| Article ID | Journal | Published Year | Pages | File Type |
|---|---|---|---|---|
| 3069777 | Neurobiology of Disease | 2010 | 8 Pages |
The accumulation and deposition of amyloid beta (Aβ) peptide in extracellular dense plaques in the brain is a key phase in Alzheimer's disease (AD). Small oligomeric forms of Aβ are responsible for the toxicity and the early cognitive impairment observed in patients before the amyloid plaque deposits appear. It is essential for the development of an efficient cure for AD to identify compounds that interfere with Aβ aggregation, counteracting the molecular mechanisms involved in conversion of the monomeric amyloid protein into oligomeric and fibrillar forms. Tetracyclines have been proposed for AD therapy, although their effects on the aggregation of Aβ protein, particularly their ability to interact in vivo with the Aβ oligomers and/or aggregates, remain to be understood. Using transgenic Caenorhabditis elegans as a simplified invertebrate model of AD, we evaluated the ability of tetracyclines to interfere with the sequence of events leading to Aβ proteotoxicity. The drugs directly interact with the Aβ assemblies in vivo and reduce Aβ oligomer deposition, protecting C. elegans from oxidative stress and the onset of the paralysis phenotype. These effects were specific, dose-related and not linked to any antibiotic activity, suggesting that the drugs might offer an effective therapeutic strategy to target soluble Aβ aggregates.

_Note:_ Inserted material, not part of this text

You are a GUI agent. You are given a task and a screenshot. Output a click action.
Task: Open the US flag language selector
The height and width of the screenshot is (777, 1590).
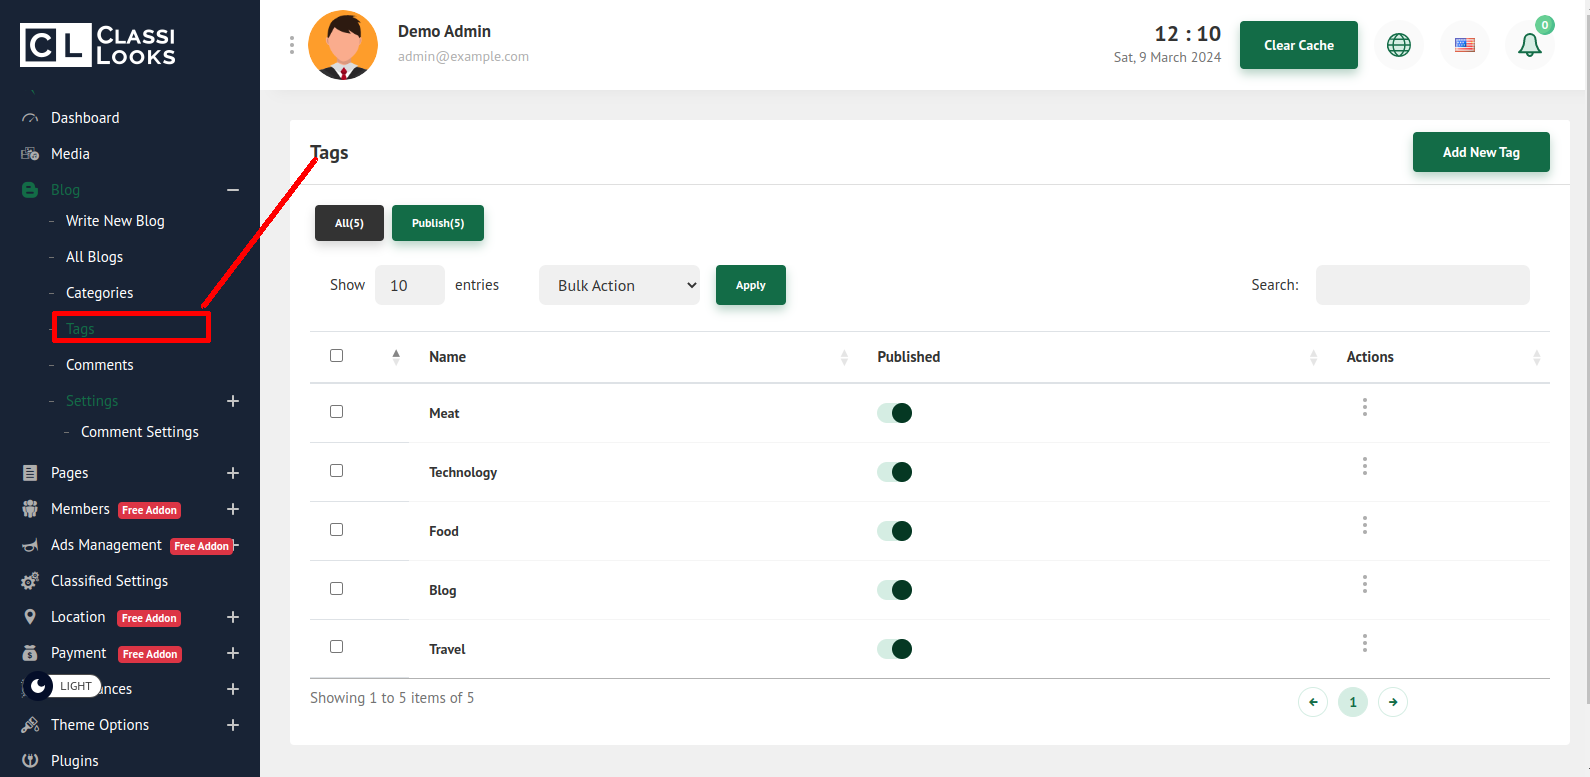(x=1464, y=45)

Research Highlights►Transgenic Caenorhabditis elegans was used as a simplified invertebrate model of AD. ►Tetracyclines interfered with the sequence of events leading to Aβ proteotoxicity. ►Tetracyclines interacted with the Aβ assemblies and reduced Aβ oligomer deposition. ►Tetracyclines protected C. elegans from oxidative stress and the paralysis phenotype. ►The effects were specific dose-related and not linked to any antibiotic activity.